Hydrogeological constrains 
Energy savings that can be achieved with ATES are strongly depending on the geology of a site. Mainly, ATES requires the presence of a suitable aquifer that is able to accept and yield water. Therefore, thick (>10 m) sandy aquifers are selected. Natural groundwater flow may transport (part of) the stored energy outside of the capture zone of a well during the storage phase. To reduce advective heat loss, aquifers with a low hydraulic gradient are preferred. In addition, gradients in geochemical composition should be avoided, as mixing of water with different geochemistry can increase clogging, which will reduce the performance of a well and lead to increased maintenance costs.

Legal status 
The legal status of shallow geothermal installations (<400 m) is diverse among countries. Regulations for installations of wells concern the use of hazardous materials and proper backfilling of the drilling hole to avoid hydraulic short circuiting between aquifers. Other legislation concerns protection of groundwater areas for drinking water supply. Some countries adopt limits for minimum and maximum storage temperatures. For example, Austria (5–20 °C), Denmark (2–25 °C) and Netherlands (5–25 °C). While other countries adopt a maximum change in groundwater temperature, for example Switzerland (3 °C) and France (11 °C).

Interference with chlorinated ethenes (CVOCs)
ATES is currently not allowed to be applied in contaminated aquifers, due to the possible spreading of contaminants in the groundwater of the subsurface, especially in urban areas. This will lead to deterioration of the quality of groundwater, which is also an important source for drinking water. Despite the regulations made to prevent the interference between ATES and groundwater contaminants, the possibility of their encounter is however rising, because of the rapid increase of the number of ATES and slow progress of remediation groundwater contaminations in urban area. Among the common groundwater contaminants, chlorinated ethenes have a most chance to interfere with the ATES system, as they are often found at the similar depth as ATES. When chlorinated ethenes present as Dense non-aqueous phase liquid (DNAPLs), the possible dissolution of DNAPLs by ATES will cause more severe impact on the groundwater quality.

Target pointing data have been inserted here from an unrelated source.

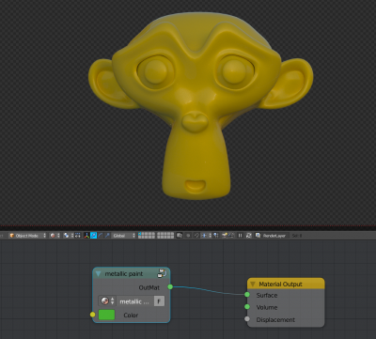Click the RenderLayer selector button
The width and height of the screenshot is (376, 339).
pyautogui.click(x=271, y=236)
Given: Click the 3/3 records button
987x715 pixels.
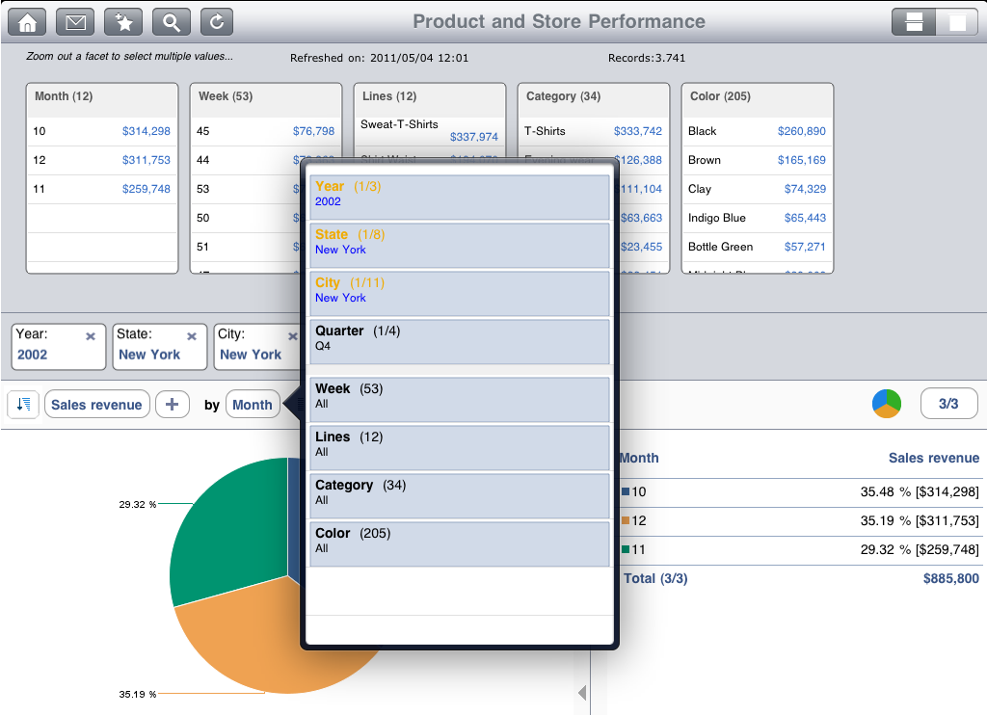Looking at the screenshot, I should (x=948, y=404).

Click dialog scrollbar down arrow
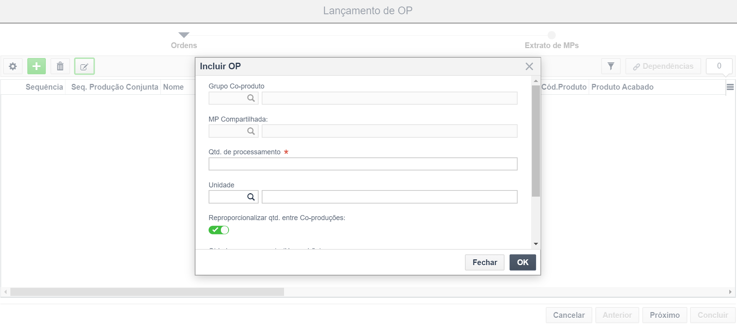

Possible application in contaminated area
The possible interference between ATES and chlorinated ethenes has been also seen as an opportunity of integration of sustainable energy technology and sustainable groundwater management. The combination of ATES and enhanced bioremediation first introduced in the “More with SubSurface Energy” (Meer met Bodemenergie, MMB) project in the Netherlands in 2009. Several scientific and practical rationales are the basics for seeing such combination as a promising possibility. Increased temperature around the warm well can enhance reductive dechlorination of chlorinated ethenes. Although low temperature in cold well can hamper the biodegradation, the seasonal operation of ATES can transfer contaminant from cold well to hot well for faster biodegradation. Such seasonal groundwater transportation can also homogenize the environmental condition. ATES can be used as a biostimulation too, for example to inject electron donor or microorganism needed for reductive dechlorination. Finally, the life time of ATES (30 years) fits the long duration of in situ bioremediation.

Societal impacts 
The combination concept of ATES and enhanced natural attenuation (ATES-ENA) can possibly be used in the Netherlands and China, especially in urbanized areas. These areas in both countries are confronted with organic groundwater contaminations. Currently, the combination concept may be better applicable for the Netherlands with more mature technology and application of ATES. And the overlapping between ATES and groundwater contamination also promotes the need of this combined technology. However, for China where ATES is much less developed compared to the Netherlands, the important advantages are that many more demonstration pilot projects can be set-up prior to real applications, and flexible systems can be developed because of the less intense pressure on subsurface use by ATES compared to the Netherlands. For sustainable urban development, the combined ATES-ENA technology can provide contributions to the solution of both energy and environmental problems.